Le vent faisait vibrer les murs et le zinc au-dessus, dans ma tête rebattait les mots et les images, j’imaginais le monde extérieur dévasté, les rues désertes et les algues mortes qui faisaient contre les quais une mélasse épaisse. La réverbération s’accentuait, les phrases que je n’écrivais plus le vent les tordait, les détachait, il me les arrachait comme un sac à main à une vieille dame.

C’est le silence qui m’a réveillée. Le vent était tombé. Je me suis levée, habillée, j’ai passé les différents sas. Notre chambre était comme un bunker, fortifiée, tapie au cœur de la maison que le vent rognait peu à peu, protégée de l’extérieur par les pièces de jour (cuisine, bureau-salle à manger, véranda) disposées en anneau autour d’elle. Sur le seuil je me suis étirée en consultant la mer, noire encore et lourde de suie, puis le ciel, vide. Le temps était au répit.
Il n’y avait personne. Même le chien était encore dans son trou. Je l’ai appelé.

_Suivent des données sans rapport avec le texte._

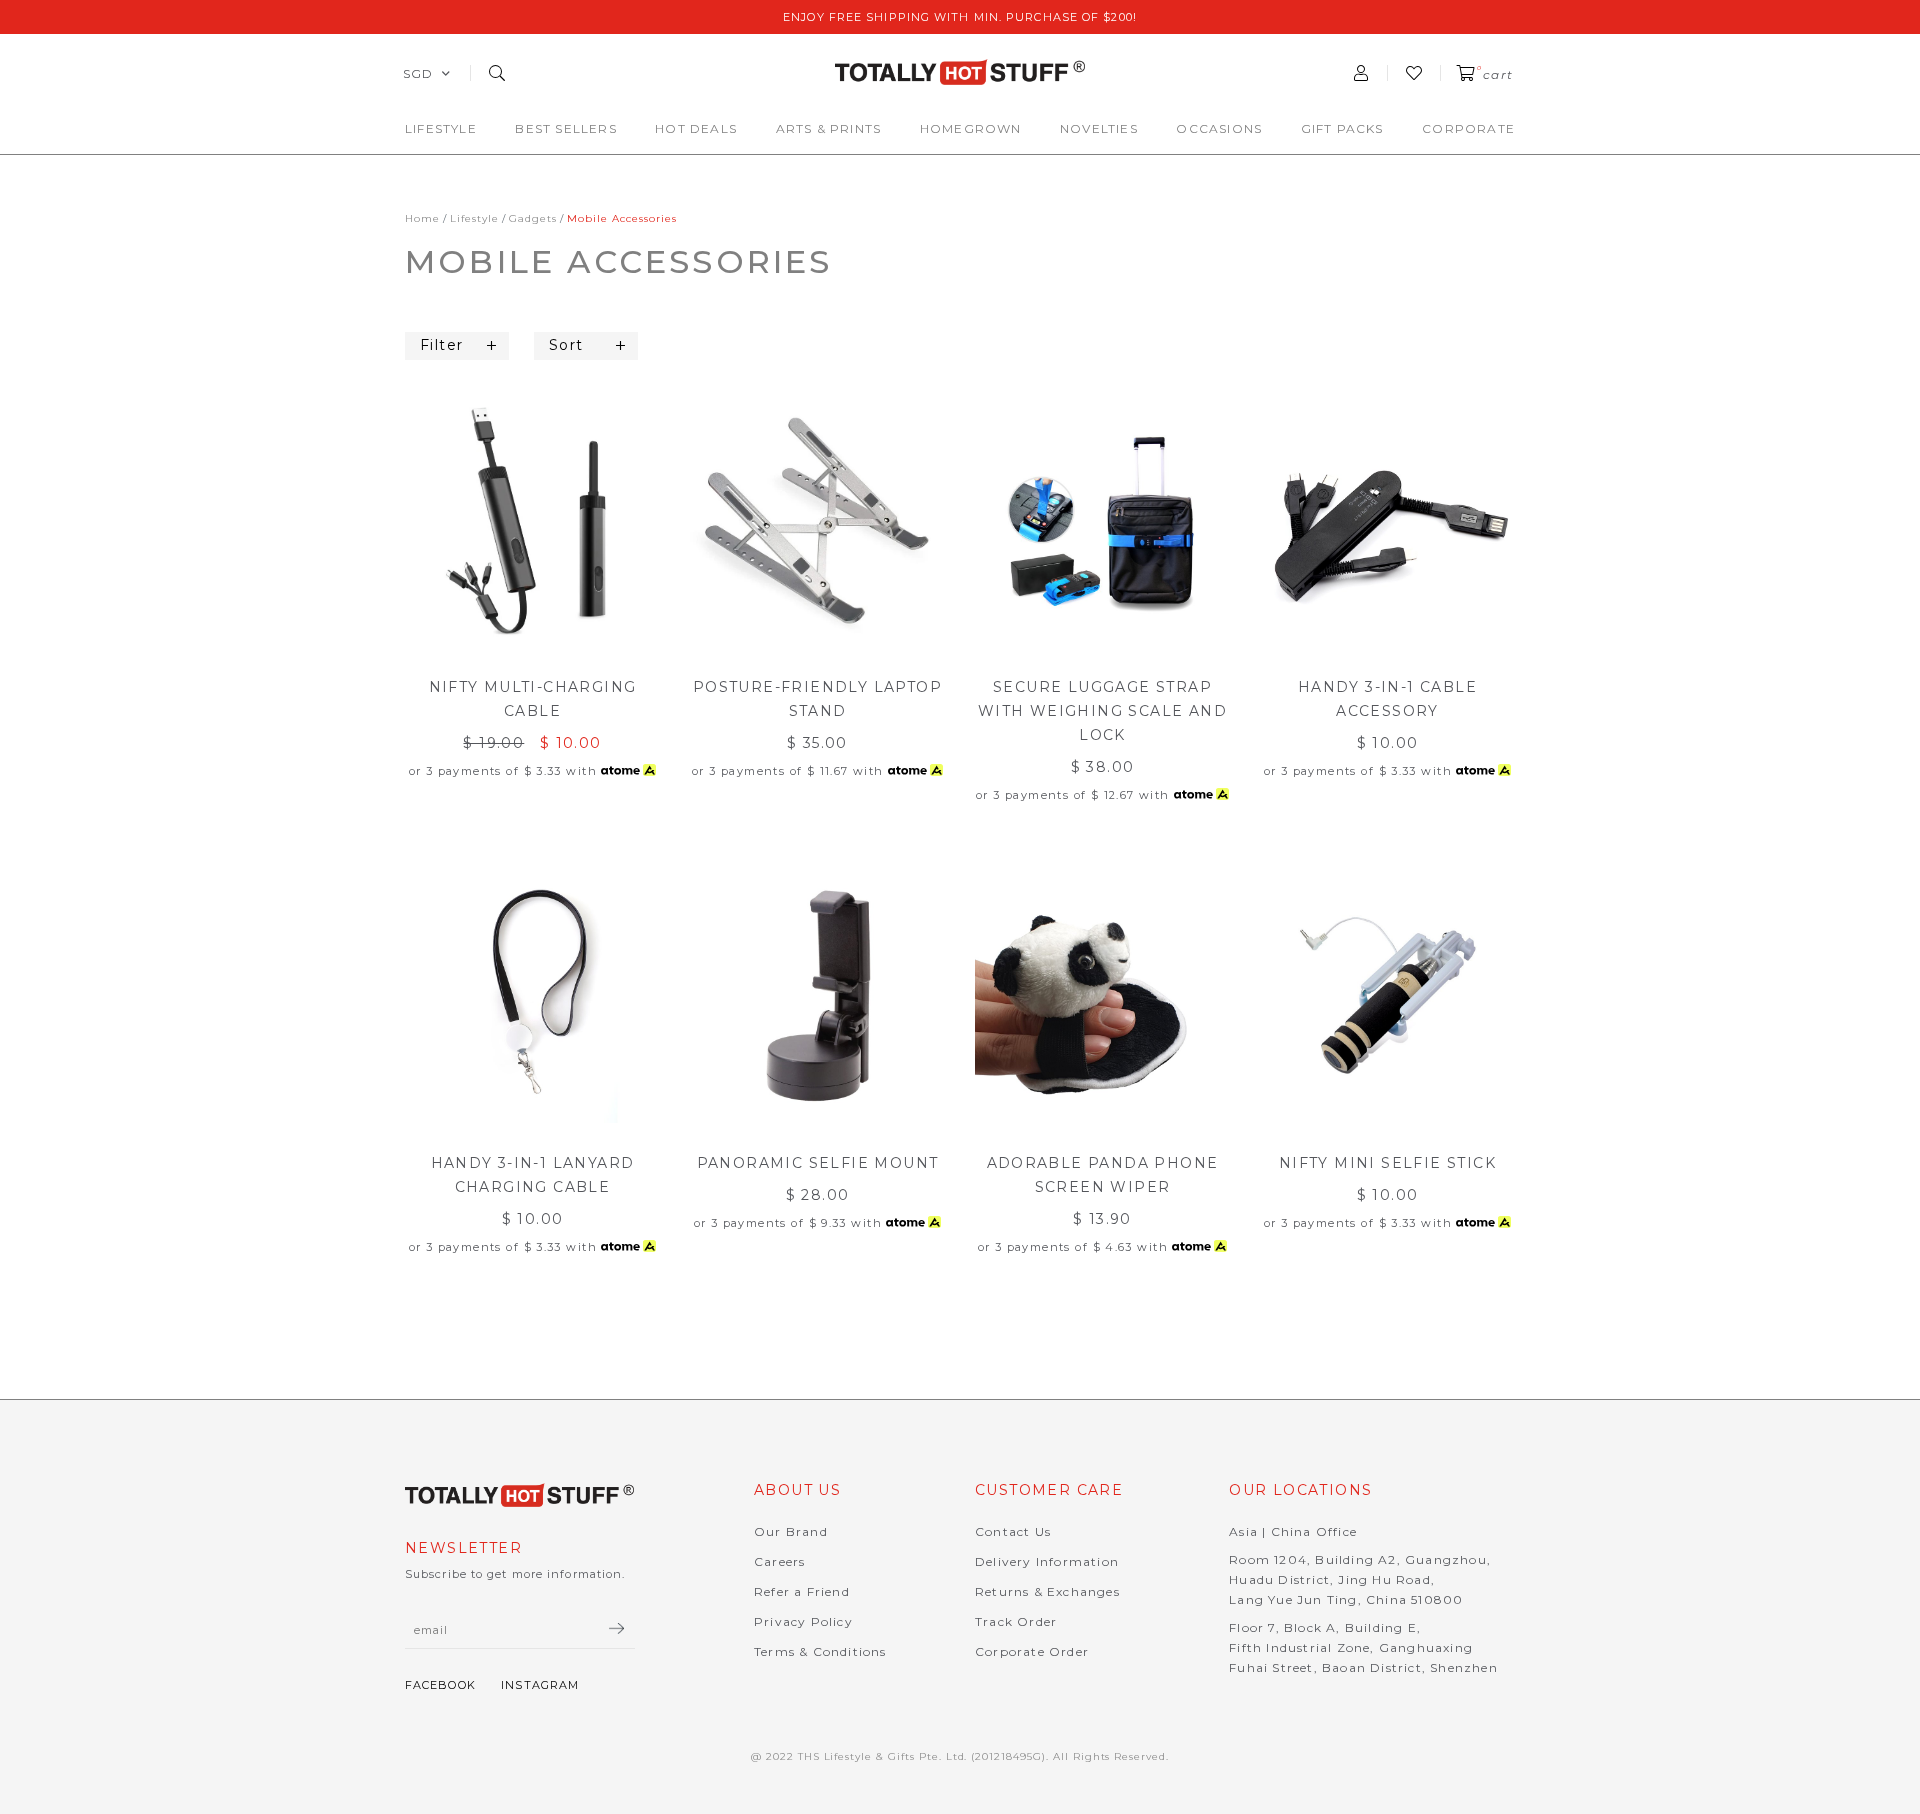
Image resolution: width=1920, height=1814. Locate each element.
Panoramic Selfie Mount (818, 1163)
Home (422, 218)
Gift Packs (1342, 128)
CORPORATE (1468, 128)
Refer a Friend (802, 1591)
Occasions (1219, 128)
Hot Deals (696, 128)
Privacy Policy (803, 1621)
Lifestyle (441, 128)
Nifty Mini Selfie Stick (1387, 1163)
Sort (566, 345)
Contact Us (1013, 1531)
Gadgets (533, 218)
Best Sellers (565, 128)
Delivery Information (1047, 1561)
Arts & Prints (829, 128)
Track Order (1016, 1621)
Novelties (1099, 128)
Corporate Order (1032, 1651)
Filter (441, 345)
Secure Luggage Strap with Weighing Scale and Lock (1102, 711)
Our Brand (791, 1531)
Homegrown (971, 128)
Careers (779, 1561)
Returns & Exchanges (1047, 1591)
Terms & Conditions (820, 1651)
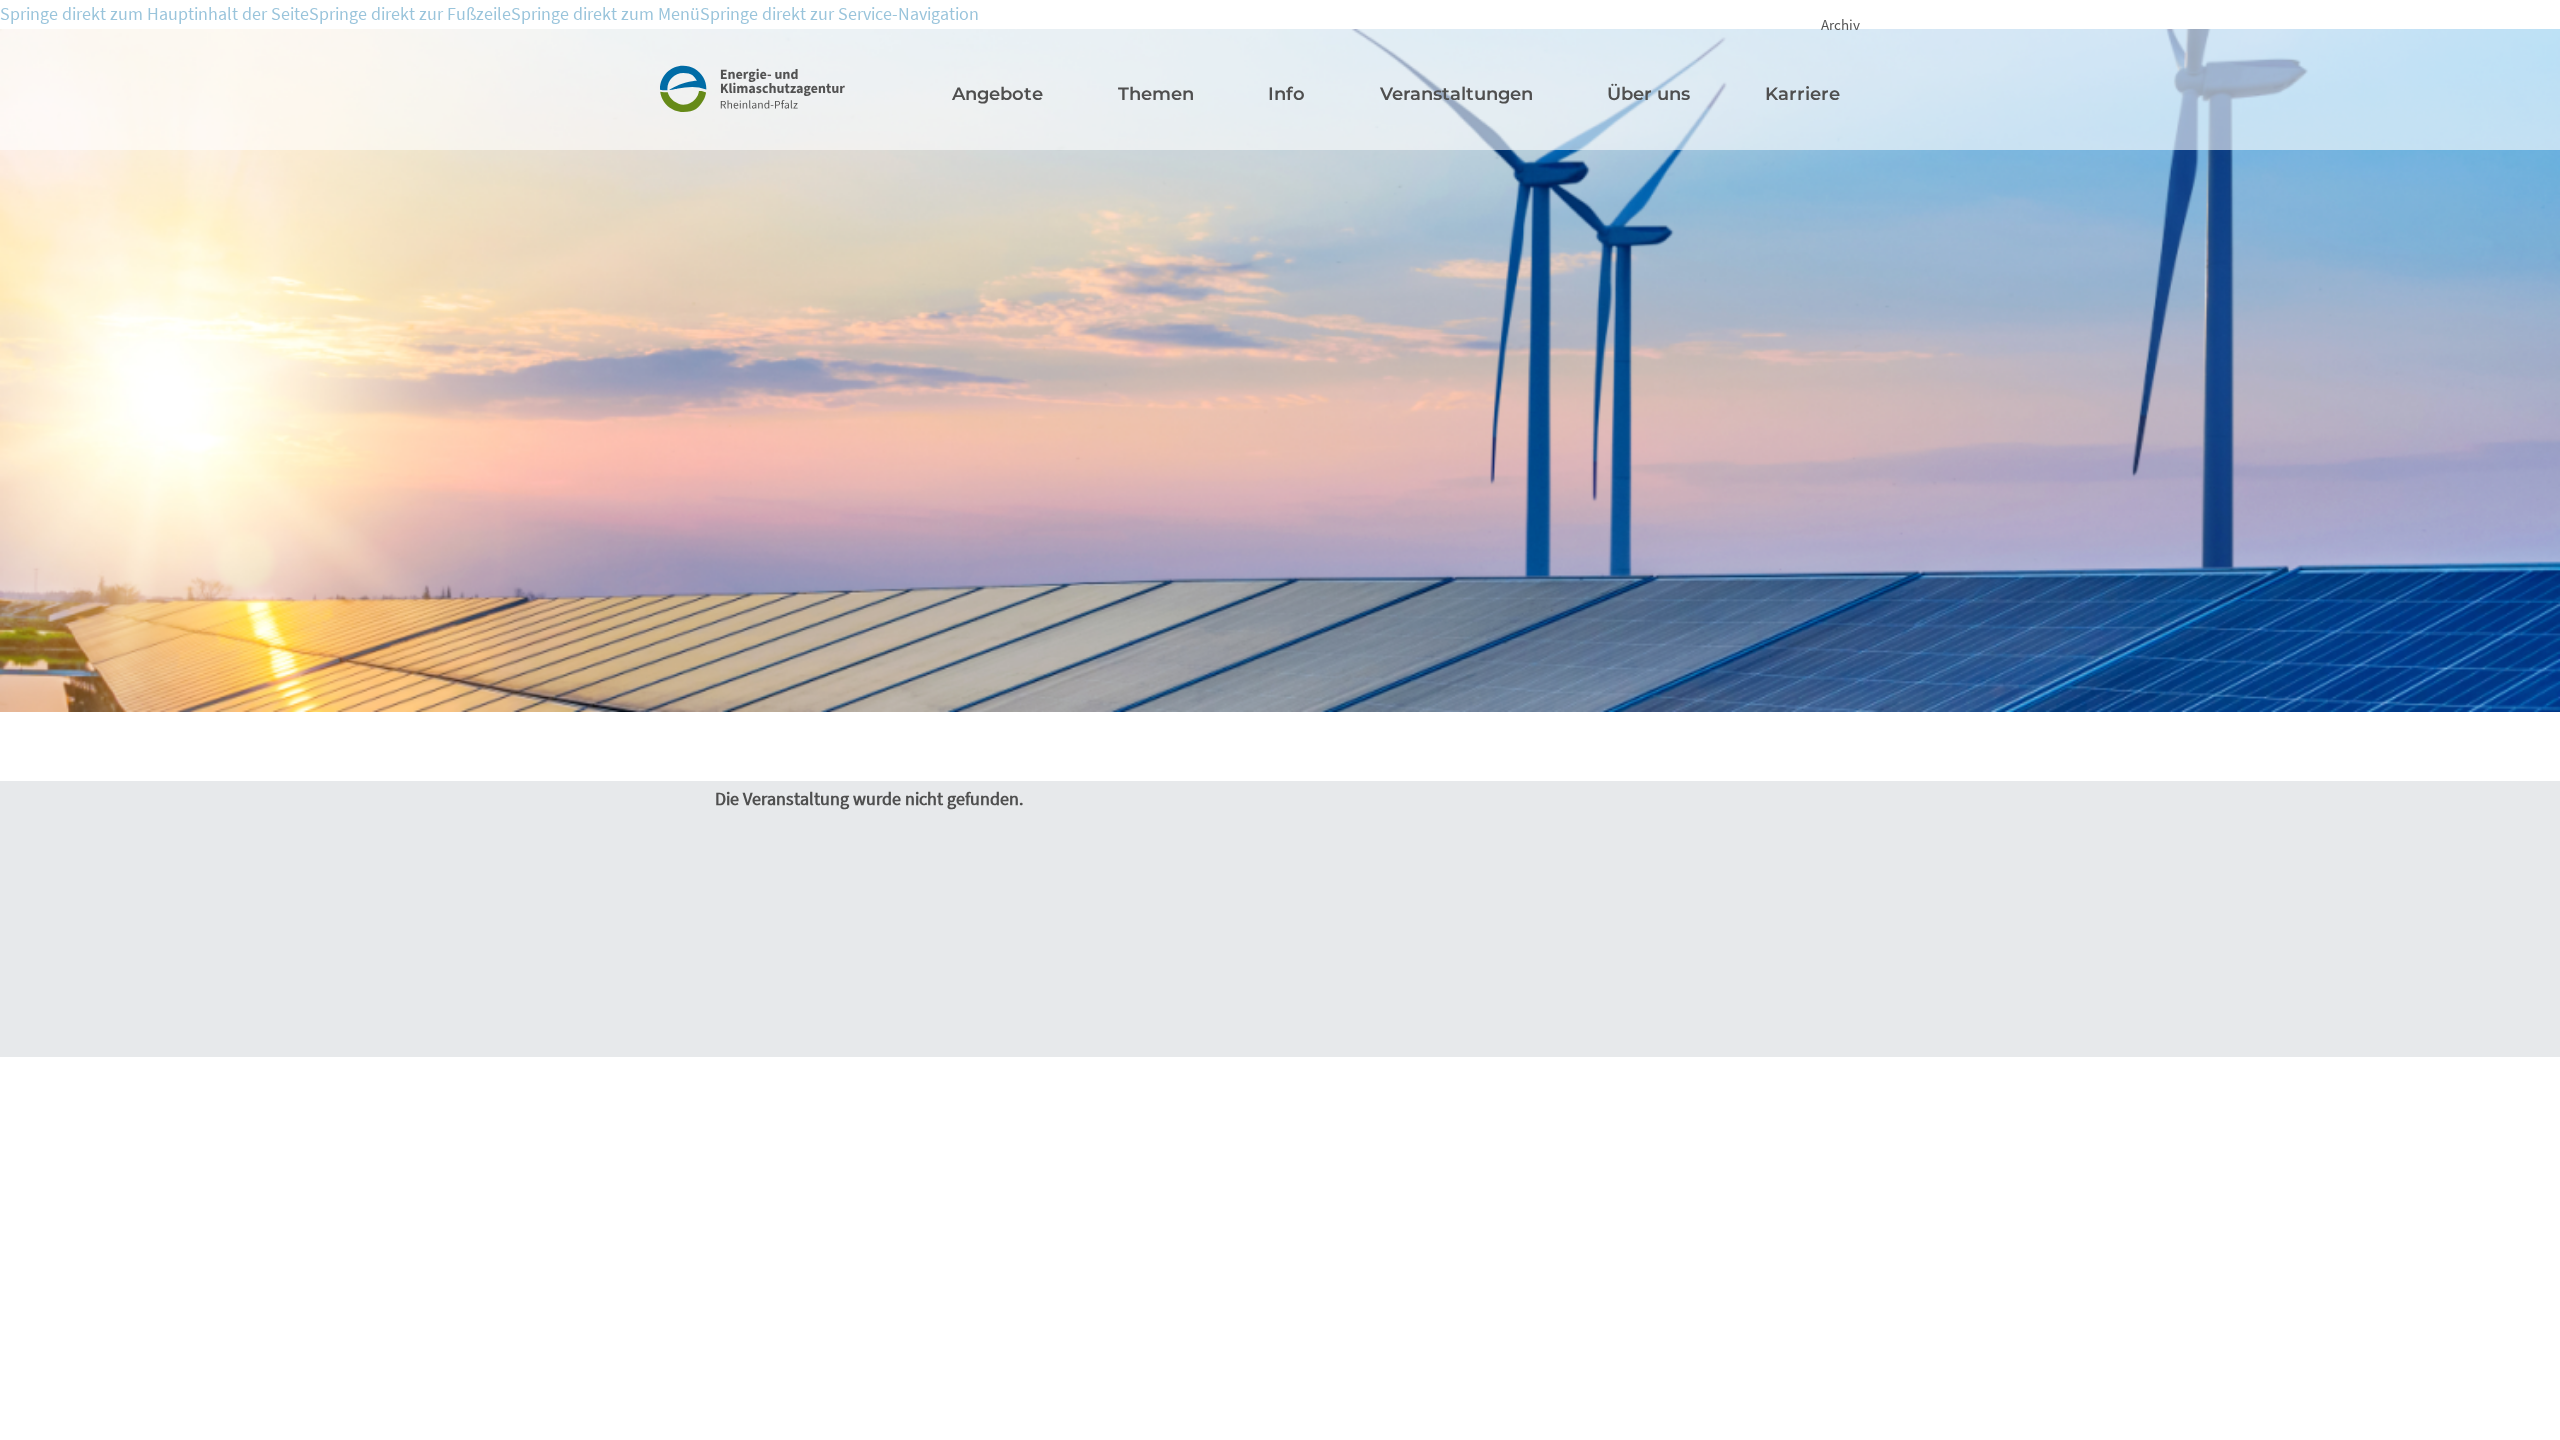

Il a hésité à venir.
En sortant j’ai laissé la barrière ouverte.
Bientôt je l’ai entendu m’emboîter le pas.
Nous avons avancé tous les deux dans la nuit, le chien vieux dont les griffes accrochaient et moi, avons gagné la grande route, sous les lampadaires et les caméras de surveillance avons marché à rebours vers l’image de l’homme accroupi désespérant de rassembler ses feuilles, vers la brassée de feuilles folles qu’il s’efforçait de serrer encore, et les quelques voitures que nous avons croisées au niveau des ralentisseurs éclairaient le ciel de leurs phares, puis le sol, le ciel, puis le sol, on aurait dit qu’elles s’écrasaient, ou suppliaient.
À l’entrée du parc s’accumulaient les débris, bris de bois, de plastique, papiers gras, emballages de toutes sortes, lambeaux de polyéthylène, drossés par le vent contre les haies vives et le grillage sur près de deux mètres de haut. On aurait dit, au musée, un savant accrochage. Les couleurs étaient vives et les formes variées. Certains palpitaient encore. D’autres strictement immobiles gardaient la pose torturée qu’ils avaient cette nuit sous les rafales. J’ai pris le temps de détailler chacun des déchets. J’ai pensé aux ex-voto, dans les églises, disposés selon le même ordre aléatoire, avec la même simplicité de voisinage. Mais les feuilles distraites à l’homme accroupi ne figuraient pas parmi les pièces exposées.
Je ne savais pas ce que je cherchais à l’endroit où se tenait l’homme. C’était un bout de trottoir identique aux autres, sur lequel pourtant je me suis penchée, et le chien est venu, qui croyait aux caresses, renifler au bout de mes doigts le bitume usé dont j’effleurais le grain. J’ai regardé, par-delà la route et le terre-plein central, le parking où le vent avait dû pousser les feuilles. J’ai traversé, le chien sur mes talons. Le parking était désert. J’ai marché jusqu’à l’eau, côté rade. Il n’y avait pas non plus de feuille prise dans les herbes du bord. Elles avaient pu couler, ou l’homme avait réussi à toutes les ramasser. J’ai levé les yeux vers les premiers mouillages, les baraques des parcs à moules. Le vent avait pu les amener jusque-là. Elles se seraient prises dans les filets, ou au fer des palans. Elles se seraient coincées entre deux bidons métalliques, deux cageots, les lattes d’un pont. Elles étaient perdues.
Par acquit de conscience, parce que le vent dans la nuit avait pu tourner et se mettre au sud, je suis revenue sur mes pas et j’ai longé la ligne des immeubles en direction du centre-ville, faisant halte aux arrêts de bus comme aux stations d’un chemin de croix, depuis les Plages d’or jusqu’à l’ancienne poste. Le vieux chien à chaque arrêt se couchait tandis que j’inspectais les alentours et la poubelle, au cas où quelqu’un y aurait froissé une des feuilles envolées de l’homme.
Au retour le chien marchait si lentement que je devais l’attendre et l’encourager. Son arrière-train vacillait, parfois il se retrouvait assis. Je me suis aperçue qu’en haut des cuisses le poil était tout collé. J’ai essayé de le porter. Il puait. Il était trop lourd.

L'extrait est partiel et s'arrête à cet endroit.